A lack of sincerity.  Not practicing what you preach.

A lack of compassion. Prioritizing rules over people.

A lack of humility. Practicing religion in order to be noticed by other people.

Religion that lacks sincerity, compassion, and humility is dangerous. It hurts people and Jesus thinks its should die.

Probably many of us who have been hurt by that kind of religion agree. In an unexpectedly weird way, many people who are wary, skeptical and against religion are to some degree on Jesus’ side. And it has been freeing to learn this.  It’s been relieving to discover that Jesus isn’t as petty and oppressive as much of the religion we’ve seen. Sometimes I just wanna cheer, “yea, Jesus! You tell ’em!”

If I’m honest though, it’s also been a little convicting. I’m sure I am guilty at times of lacking any one of these key ingredients to religion that truly honors God.  It’s caused me to examine who I am, what I do and most importantly WHY I do it.

Am I sincere in actually living what I believe?

Do I really prioritize people over rules and rituals?

Would I do this particular thing if no one ever knew about it?

 

I’m finding that I can even do the right thing, but for the wrong reason. And when I do, rather than honor God, I drink the poison that kills religion.

But more than conviction, this series and these words of Jesus have caused me to dream more about the identity of our particular church community.  As we have discussed the things we DON’T want to be, it has inevitably had the side-effect of forcing me to ask “what DO we want to be?”

And what DO we want to be?

After all, while there is religion that is dangerous and hurtful, not all religion is bad.  Jesus’ own brother, James, reminds us of this:

Those who consider themselves religious and yet do not keep a tight rein on their tongues deceive themselves, and their religion is worthless.  (But) religion that God our Father accepts as pure and faultless is this: to look after orphans and widows in their distress and to keep oneself from being polluted by the world.

(James 1:26-27)

Now I know that defining ourselves by what we are NOT is not of itself adequate. But what if it adds some clarity to us as a community of things we want to avoid and prompts us, like James, to discuss what we really DO want to be about?  Saying “no” to some things may inspire us to say “yes” to what’s better.
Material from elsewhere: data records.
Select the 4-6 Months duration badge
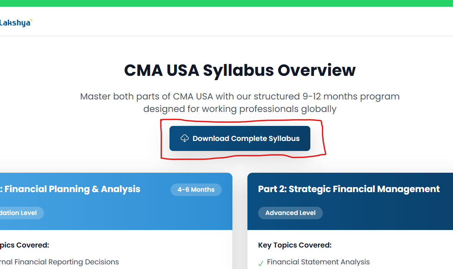 click(196, 190)
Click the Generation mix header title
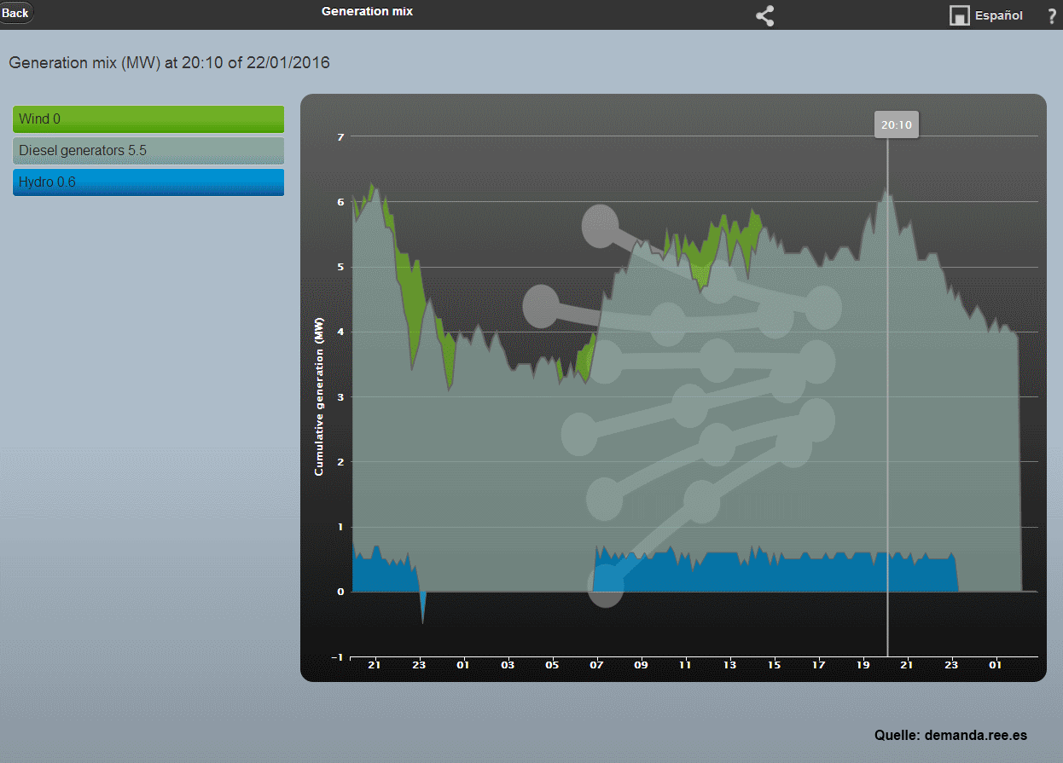 (367, 12)
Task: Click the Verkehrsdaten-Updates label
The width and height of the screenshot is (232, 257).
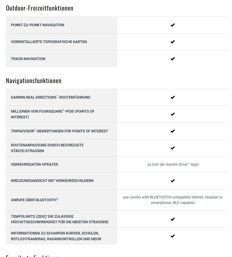Action: point(35,164)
This week we celebrate “Orphan Sunday” at Pathways Church.

We’ll be discussing ways to get involved in protecting the most vulnerable in our global society.  There will be ways to get involved that are more immersive than maybe we’ve ever been involved with before.
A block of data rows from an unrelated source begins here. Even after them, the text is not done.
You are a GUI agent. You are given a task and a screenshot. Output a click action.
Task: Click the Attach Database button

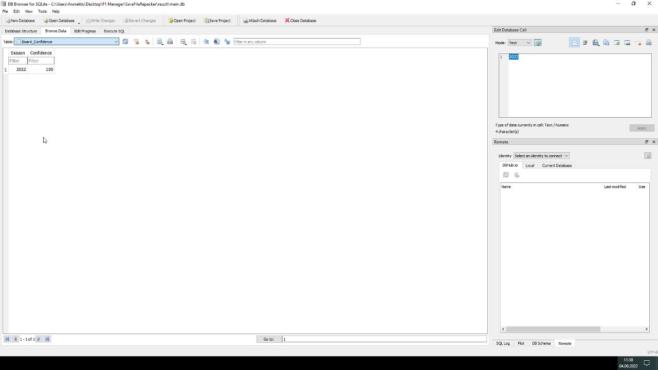[260, 21]
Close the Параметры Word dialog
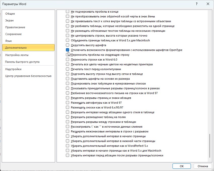 pyautogui.click(x=208, y=4)
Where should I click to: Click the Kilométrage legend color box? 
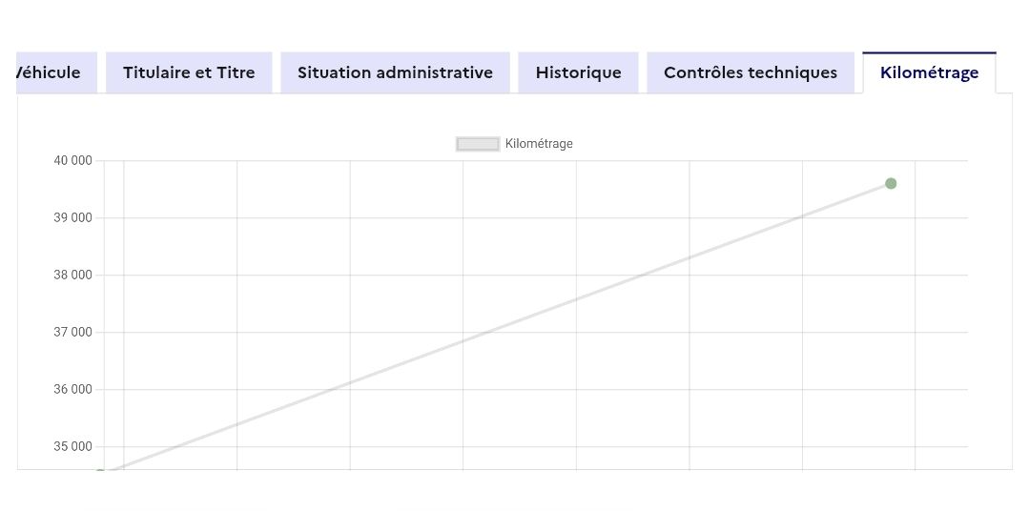478,144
I don’t know what will happen with all this, but it feels big.

It feels like it might be defining for us.

Maybe there is more here than just a simple Sunday.

Maybe there is the beginning of identity.

Religious community starting to be reformed around the right things.

I’m praying that this series will be more than just a few shots at the religion God hates but that it will call us forward into the religion God delights in.  Could be this Sunday is the first step in that calling.  Join me in praying for that vision and identity to come bubbling out of these moments.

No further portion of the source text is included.